Questo gruppo di autorevoli esperti internazionali in discipline diverse ma complementari è stato istituito nel 2020 con l’obiettivo di sviluppare un nuovo filone di ricerca scientifica caratterizzato da un approccio metodologico olistico con l’aiuto dell’Intelligenza Artificiale e dei Big Data.

Il caso degli oli vegetali

Il primo progetto di ricerca del SNSB – tuttora in corso e la cui conclusione è prevista per la meta del 2022 – ha l’obiettivo di analizzare il caso degli oli vegetali e loro impatto sull’alimentazione umana e sul pianeta.
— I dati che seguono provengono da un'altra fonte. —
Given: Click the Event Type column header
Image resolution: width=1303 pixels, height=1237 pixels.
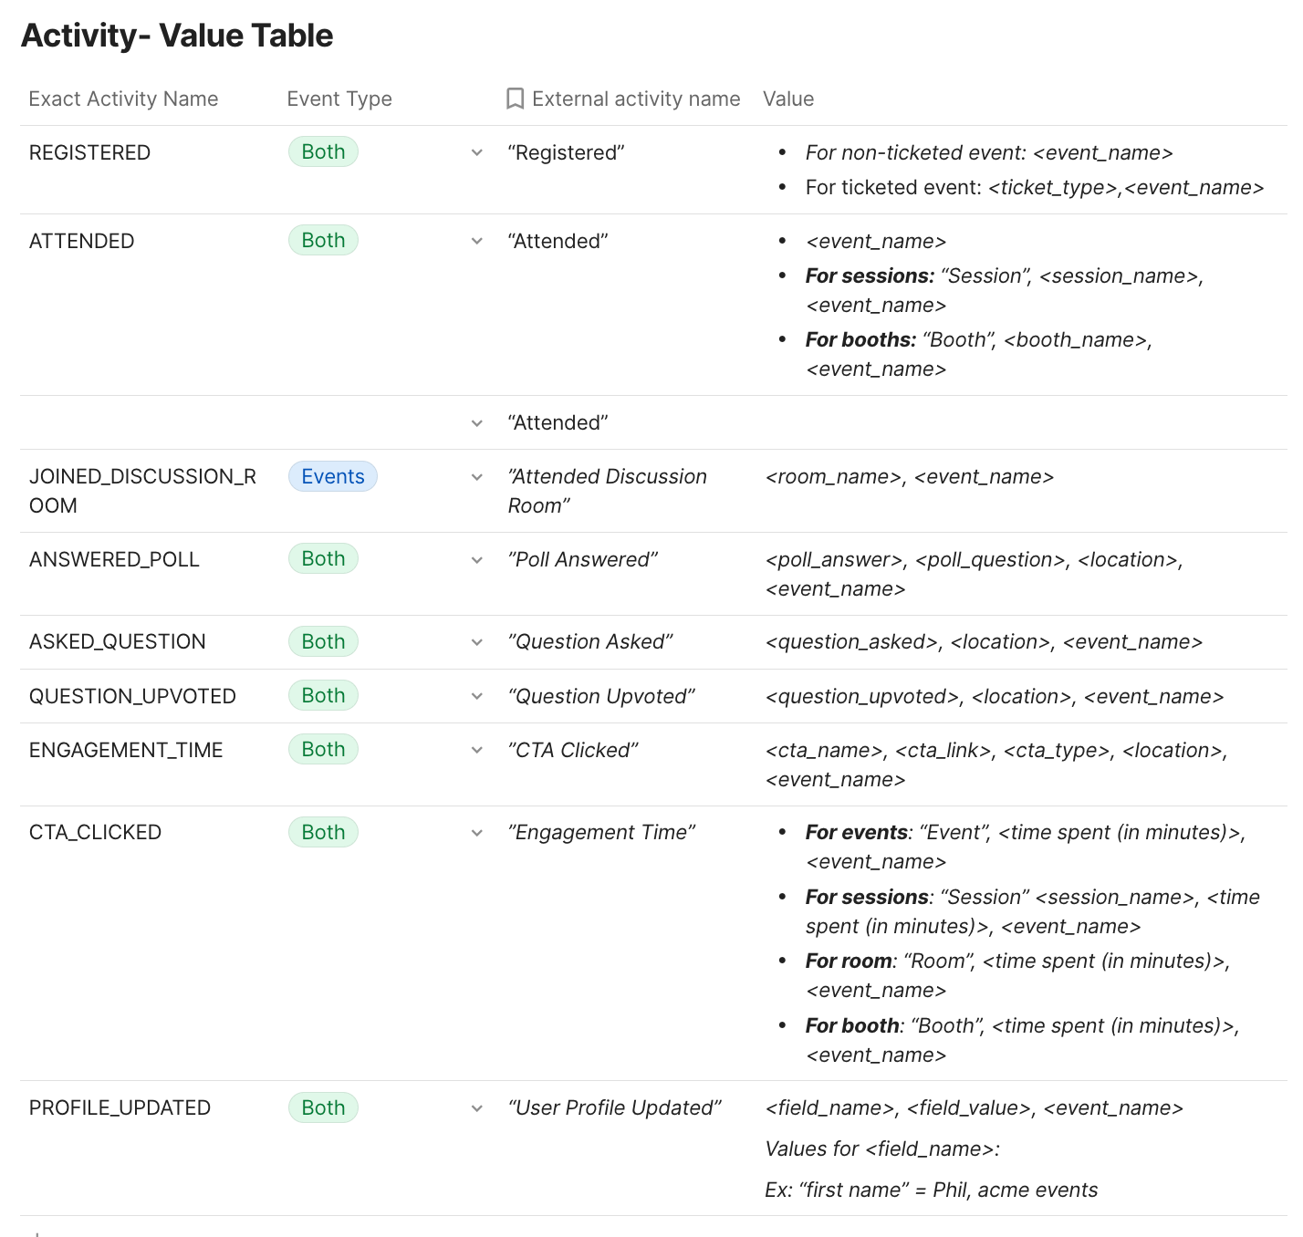Looking at the screenshot, I should pyautogui.click(x=339, y=99).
Perché proprio gli oli vegetali? Secondo il SNSB questo è un argomento complesso e urgente da affrontare, perché i grassi sono una importante fonte di energia ed un nutriente fondamentale per una dieta equilibrata e abbiamo bisogno di produrli in modo sicuro, efficiente e sostenibile per soddisfare la domanda mondiale. Per questo intende approfondire meglio le raccomandazioni sull’assunzione di olio vegetali ed in particolare il collegamento tra grassi saturi e rischi cardiovascolari, aumentare la conoscenza dei marcatori di stress ossidativo per migliorare la qualità e la sicurezza degli oli e mappare gli impatti ambientali e sociali delle colture oleaginose.
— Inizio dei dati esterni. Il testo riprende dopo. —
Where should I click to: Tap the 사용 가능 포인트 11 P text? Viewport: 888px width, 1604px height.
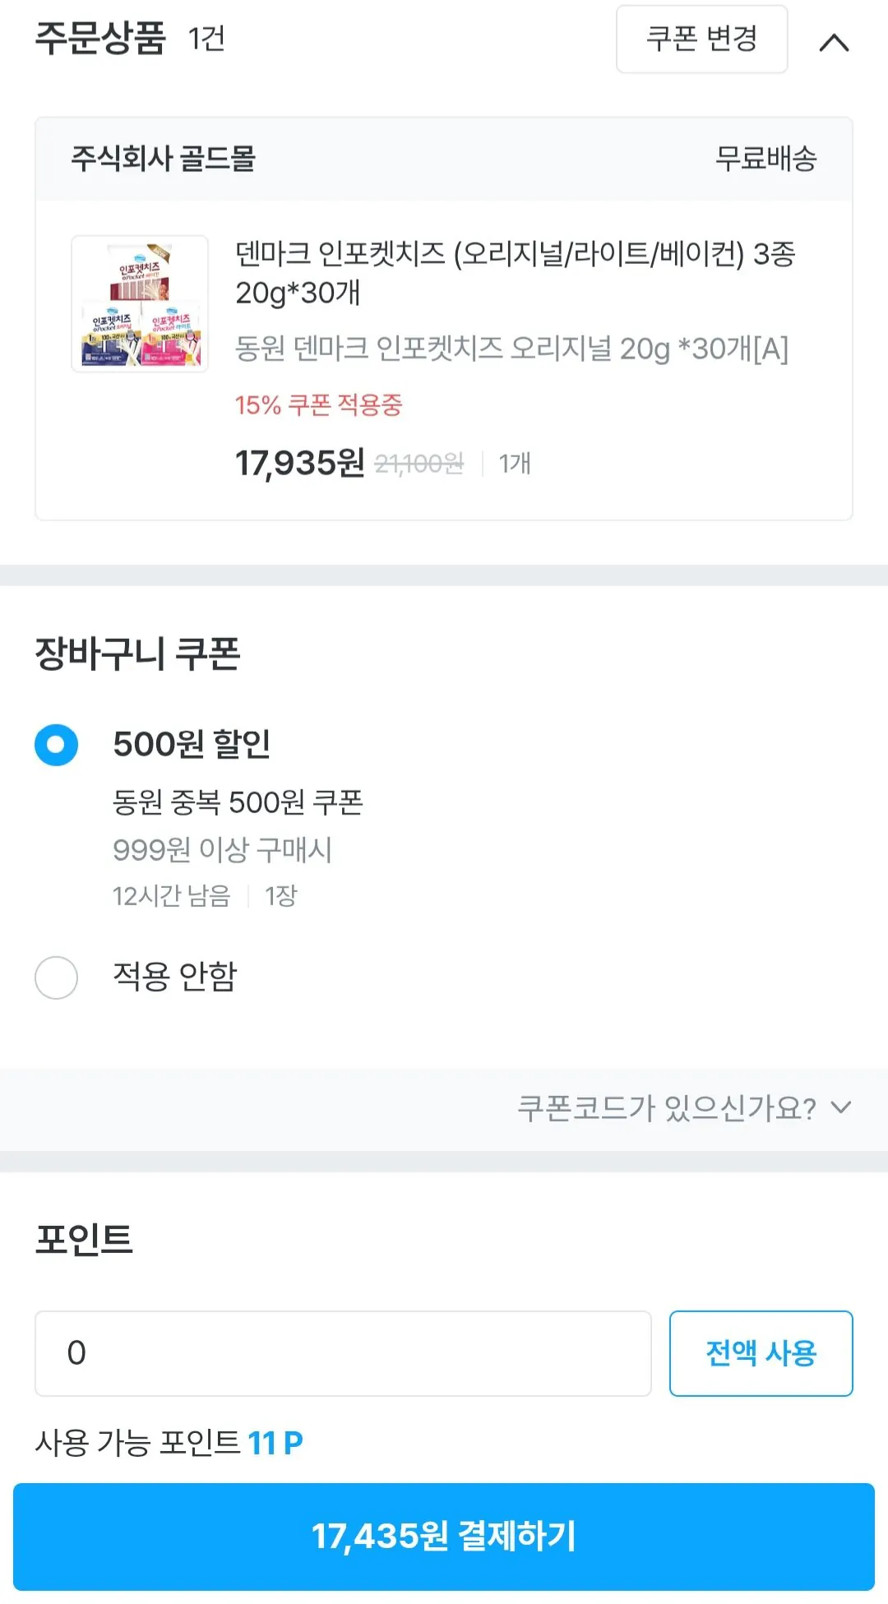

Il Prof. Erik Meijaard, Co-Chair della Task Force IUCN per gli oli vegetali, sta lavorando alla raccolta ed analisi di dati più accurati sugli impatti delle colture oleaginose. La ricerca sulla biodiversità si è concentrata prevalentemente sulle colture perenni – palma da olio, cocco e olivo – mentre scarseggiano dati sulle colture annuali, come soia, girasole e colza. Per esempio, gli elenchi delle specie minacciate sono incompleti. Oggi, secondo l’esperto, siamo di fronte a una storia raccontata a metà, che ha scatenato accanimenti mediatici e campagne di demonizzazione di cui l’olio di palma è stato la vittima principale. Per informare obiettivamente i decisori politici e i consumatori è invece necessario disporre di un quadro molto più ampio.
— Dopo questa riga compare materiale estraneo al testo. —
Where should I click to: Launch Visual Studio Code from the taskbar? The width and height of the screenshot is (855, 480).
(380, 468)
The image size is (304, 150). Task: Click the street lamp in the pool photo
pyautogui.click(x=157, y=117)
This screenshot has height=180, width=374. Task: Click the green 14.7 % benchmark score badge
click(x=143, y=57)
Il SNSB procederà ad una mappatura completa degli impatti per tutti gli oli vegetali chiave, che consentirà una valutazione equilibrata che tenga conto delle zone di coltivazione, delle rese, del consumo di risorse e degli impatti sugli ecosistemi, nonché dei costi e benefici socio-economici e dell’intercambiabilità degli oli per usi diversi.

I primi dati presentati del Prof Meijaard tuttavia confermano che l’olio di palma sulla carta dimostra di essere una delle fonti di grassi più efficienti. Oggi rappresenta la quarta fonte di calorie a livello globale ed il 35% di tutti gli oli vegetali prodotti, impegnando appena il 10% della superficie agricola destinata alla produzione di oleaginose. In sostanza consente di ottenere nutrimento con un limitato consumo di risorse naturali.

Volendo soddisfare la crescente domanda di oli vegetali – che si stima raggiungerà i 310 milioni di tonnellate nel 2050 rispetto ai 165 attuali – sostituendo l’olio di palma con altri oli, si assisterebbe a un incremento di 200 quasi ettari circa di terre coltivate a oleaginose (una superfice pari a 7 volte circa quella dell’Italia), e quindi a un aumento della pressione sulle foreste e sulla biodiversità.

Meijaard inoltre sottolinea che una messa al bando dell’olio di palma in Europa non solo avrebbe un impatto sostanzialmente irrilevante sulla deforestazione, ma rischierebbe di essere controproducente, dal momento che i flussi commerciali si sposterebbero su altri mercati, come la Cina e l’India. Inoltre, in questo modo l’Europa vedrebbe compromettersi il suo ruolo di promotrice della completa transizione verso la piena sostenibilità della filiera.

Una commodity strategica quindi, ma spesso al centro di polemiche legate alla impronta ambientale e sociale, sebbene le catene di approvvigionamento gestite in modo sostenibile siano in grado di produrlo in modo ancora più efficiente e rispettoso dell’ambiente e delle comunità. Si impone quindi una valutazione equilibrata dell’impatto ecologico e socio-economico di tutti gli oli vegetali, completando la mappatura e l’analisi per tutte le colture oleaginose, per poter arrivare a raccomandazioni di policy coerenti con gli obiettivi di sviluppo e nutrizione sostenibile.

Il caso degli oli vegetali è solo un esempio: l’agricoltura e la nutrizione sostenibile richiedono un equilibrio tra le logiche ambientaliste e quelle sociali ed economiche, il tutto senza dimenticare che sul nostro Pianeta convivono popoli con tradizioni alimentari molto diverse.